EXCERPT TO READ »

* * * * *

Moreover, since 2003, WSA has celebrated the WSA Grand Jury to select the best content and innovative applications. The meetings have taken place in several locations, such as Bahrain, Croatia, India, Abu Dhabi, Hong Kong, Azerbaijan, Berlin and - latest - Jakarta.

==WSA Network==
WSA is a global community that seeks to combine voices, perspectives, and insights of entrepreneurs, and national and corporate experts from different fields and expertise. Coming from NGOs, Governments, and Professional Associations. Always with the main goal to reach the UN Sustainable Goals.

=== National Experts and nomination process ===
WSA works with and through a network of national experts that expands over 170 countries. National Experts are responsible for the pre-selection, therefore the nomination process of the solutions in their countries. Their task is to scout the national ICT markets for suitable applications, that fit the evaluation criteria of the WSA. In some countries, the national experts hold official national pre-selection competitions, and thus their deadline applications may differ from the WSA Global Application.

=== Youth Ambassadors ===
Youth Ambassadors are part of the WSA Network. They are Young Innovators who support and engage youth in the entrepreneurship sector. Moreover, they have diverse backgrounds and support the national pre-selection of entries of WSA.

=== Board ===
The WSA Board consists of high-level international ICT Experts from 15 countries. And it is chaired by the WSA Founder and Chairperson Prof. Dr. Peter. A. Bruck.

=== Alumni ===
A general overview of the alumni of the content selected by the World Summit Awards: WSA has selected 854 winners from 97 countries, from 7781 nominations, coming from 187 UN Member States. WSA Young Innovators has chosen more than 210 winners in their 12 editions, from more than 4.413 submissions.

==WSA Events ==
WSA conducts several events throughout the year in order to enhance and connect the WSA Network. These events consist of workshops, side-events and international speakers. Moreover, it provides the opportunity to transfer knowledge, in addition to allow transfer of the latest trends, developments and challenges in the sector.

=== WSA Global Congress ===
WSA holds every year a 3-day congress. The WSA Global Congress is an international conference that present and promote the 40 international WSA Winners. It has taken place in Mexico, Canada, Egypt, Sri Lanka, Brazil, Portugal, Switzerland, Tunisia, Austria, UAE, Singapore, and Austria.

In addition, at the congress, workshops and interactive discussions are offered in order to discuss, reflect and exchange ideas on how ICTs and digital innovations, can have a positive impact on society, in line with the UN Sustainable Goals. It is a diverse event with start-ups, social entrepreneurs, experts, and speakers from over 80 countries. The event embraces an e-content-related conference program. The final gala includes the winner's ceremony.

* * * * *

RECORDS SUPPLIED »
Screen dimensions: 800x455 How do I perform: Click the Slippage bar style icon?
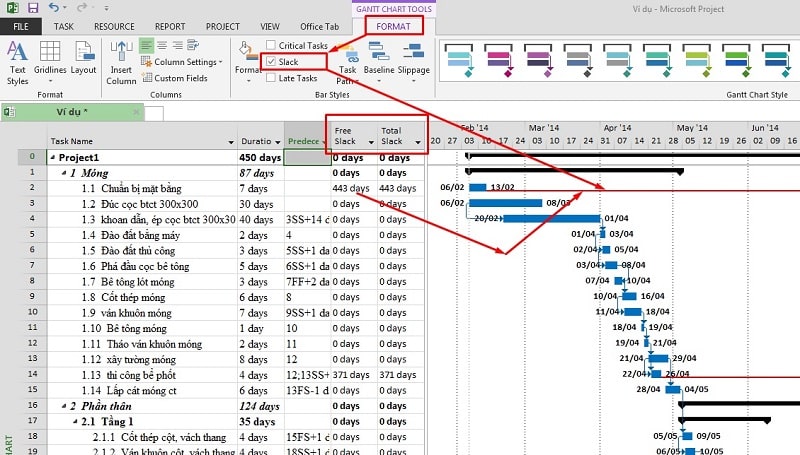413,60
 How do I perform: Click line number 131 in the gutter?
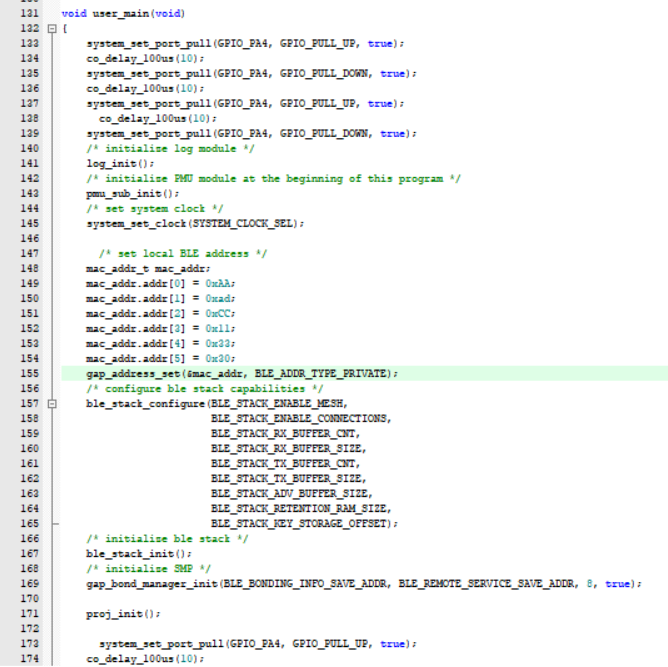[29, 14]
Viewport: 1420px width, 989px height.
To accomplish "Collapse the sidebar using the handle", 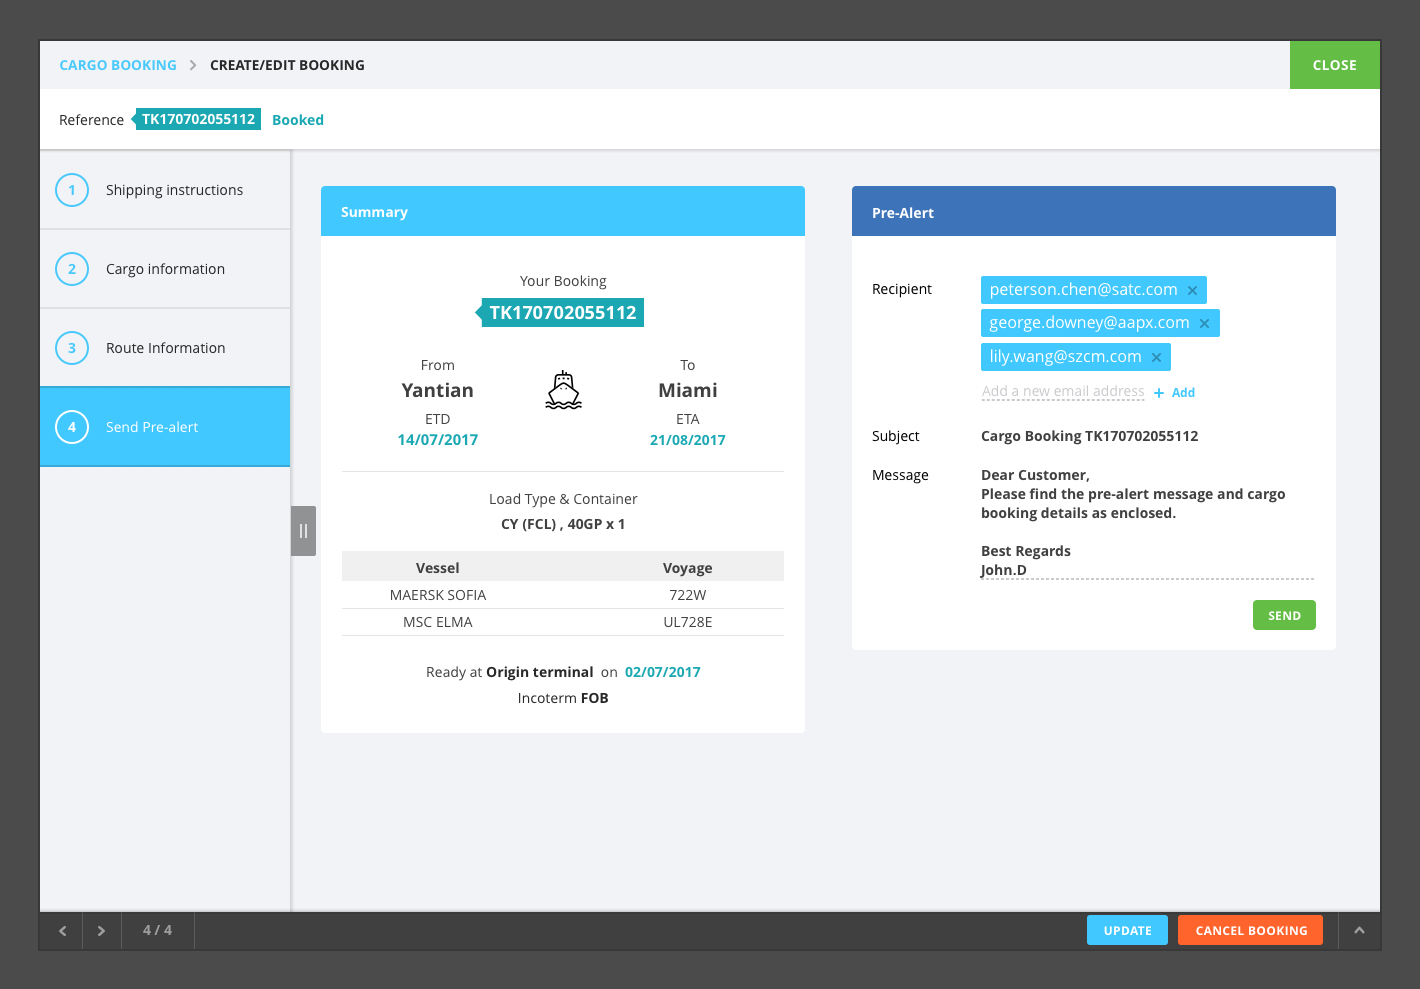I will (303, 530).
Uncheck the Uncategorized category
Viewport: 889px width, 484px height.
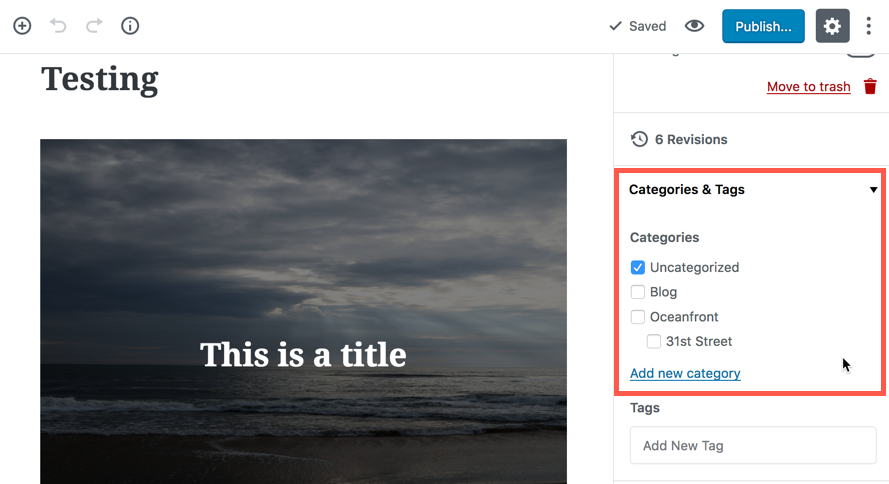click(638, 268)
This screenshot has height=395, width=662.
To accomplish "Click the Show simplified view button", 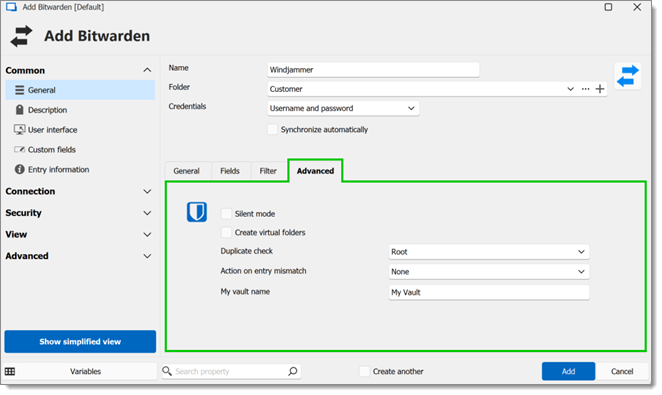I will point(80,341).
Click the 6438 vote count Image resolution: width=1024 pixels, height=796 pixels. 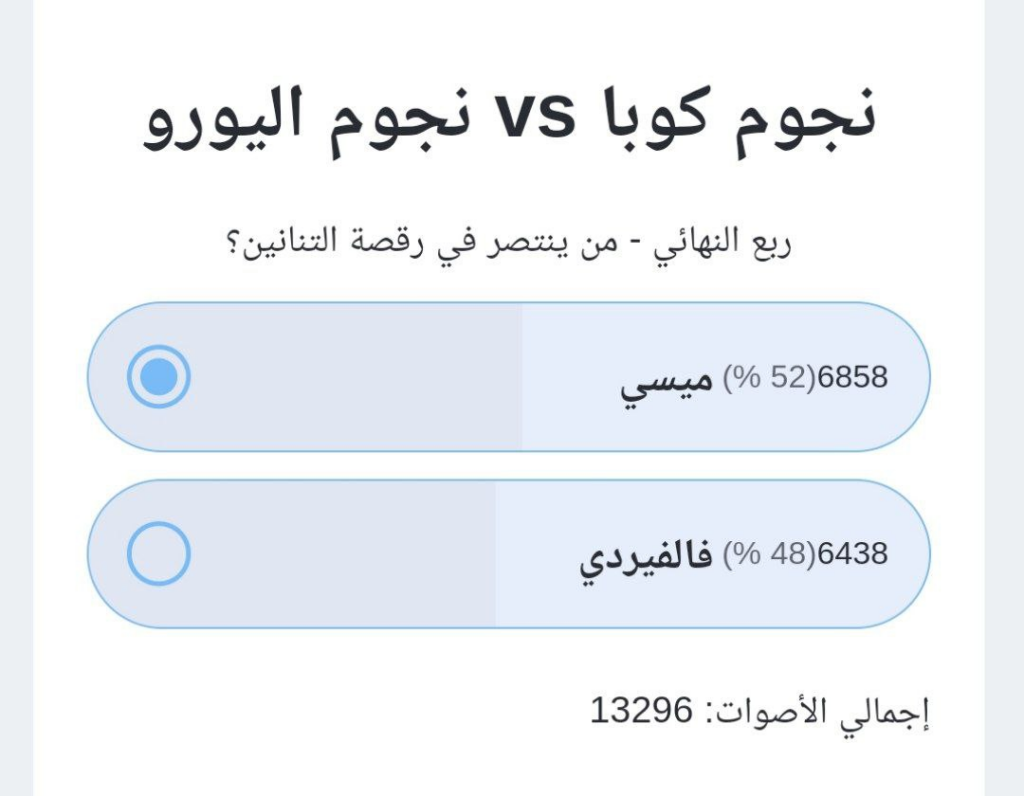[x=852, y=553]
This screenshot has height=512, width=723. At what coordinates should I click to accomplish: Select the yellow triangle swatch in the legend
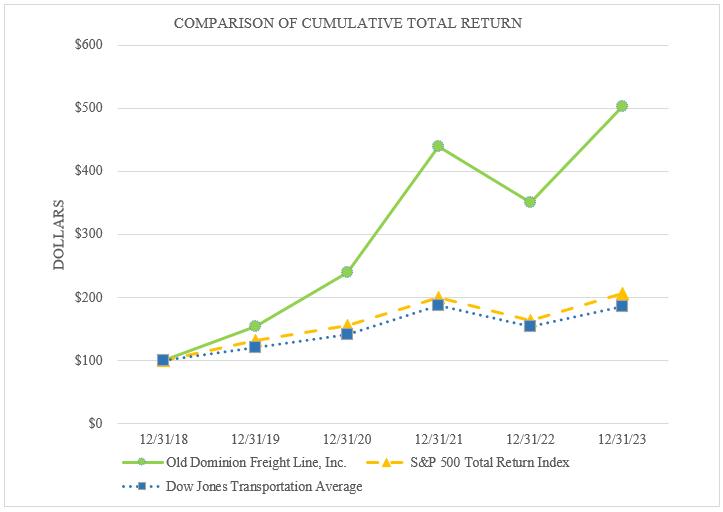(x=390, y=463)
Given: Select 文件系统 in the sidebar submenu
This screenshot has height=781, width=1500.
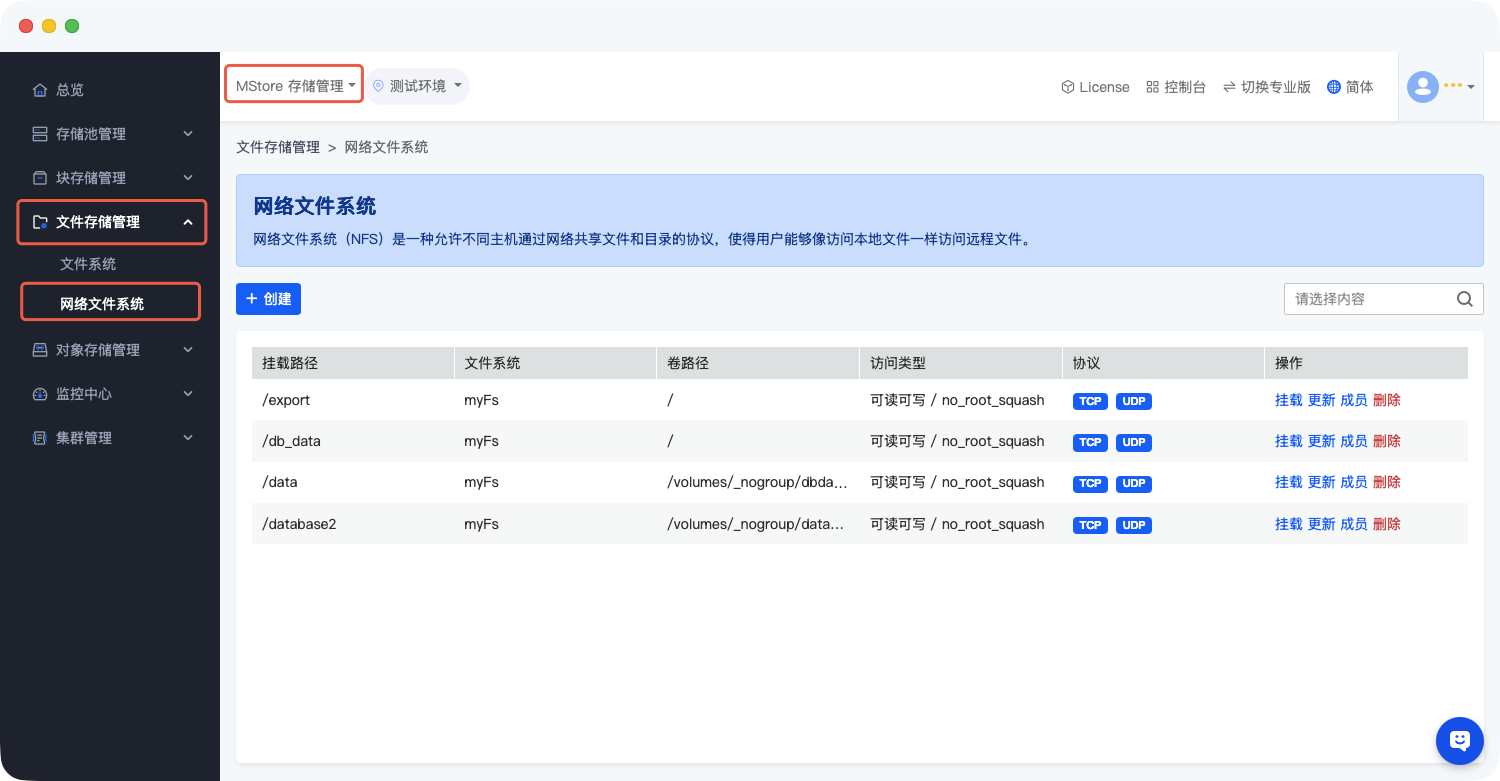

* * * * *

EXERCISES »
**A.** Echo the stretch of the WSA overview from "Moreover, since 2003, WSA" through "latest - Jakarta.", copying it verbatim.
**B.** According to the WSA overview, how many countries does the network of national experts span?
**C.** Go on with the WSA overview from the point where it stops.

RESULTS FOR THE EXERCISE »
**A.**
Moreover, since 2003, WSA has celebrated the WSA Grand Jury to select the best content and innovative applications. The meetings have taken place in several locations, such as Bahrain, Croatia, India, Abu Dhabi, Hong Kong, Azerbaijan, Berlin and - latest - Jakarta.

**B.** Over 170 countries.

**C.**
==== WSA Global Champions ====
At the WSA Global Congress, 9 WSA Global Champions are chosen among the 45 WSA Global Winners. There are five winners per category. The WSA Global Champions are presented at the WSA Award Ceremony. Every WSA Global Congress, the 9 Global Champions are selected as the best digital tools for helping to "narrow the societal gaps". The selection process relies on a jury process of national experts, and other experts in the field of ICT.

On the occasion of the WSIS+10 review held in Paris in February 2013, a special online jury evaluated all 200 winning projects of WSA's 10-year history and selected eight all-time global champions.

=== WSA Regional Events ===

==== European Young Innovators Festival ====
It is a festival that takes place in Graz, located in the south of Austria. It aims to bring together the WSA European Community with one objective: to connect those who use digital technology to achieve the UN SDGs. It is a festival where the young social entrepreneurs select the best digital solutions to improve European societies. Moreover, joined by international speakers, mentors, thought leaders, and ecosystem shakers.

In 2020, the European Youth Award (EYA) was integrated into WSA. EYA was an initiative that highlighted and encouraged purpose-driven digital entrepreneurship. Since then, it has become the European Young Innovators Award.

=== Innovation Events ===
Are specialized events focused on regional and local levels, fixed on matching the local ecosystem. WSA selects international experts in order to offer benefits to the local audience, and at the same time, foster intense knowledge exchange. It organizes keynotes and interactive sessions, on topics of social entrepreneurship, particularly targeting young people and the importance of the best practices in digital innovation.

== WSA winners database ==

The World Summit Awards (WSA) maintains an online database of its winners, documenting digital solutions recognized by the award since its establishment in 2003. The database includes winning projects from countries around the world and allows users to explore winners by year and category. As of 2026, WSA states that more than 600 winners have been recognized from more than 82,000 nominations.

The complete database of WSA winners is available on the official WSA Winners website.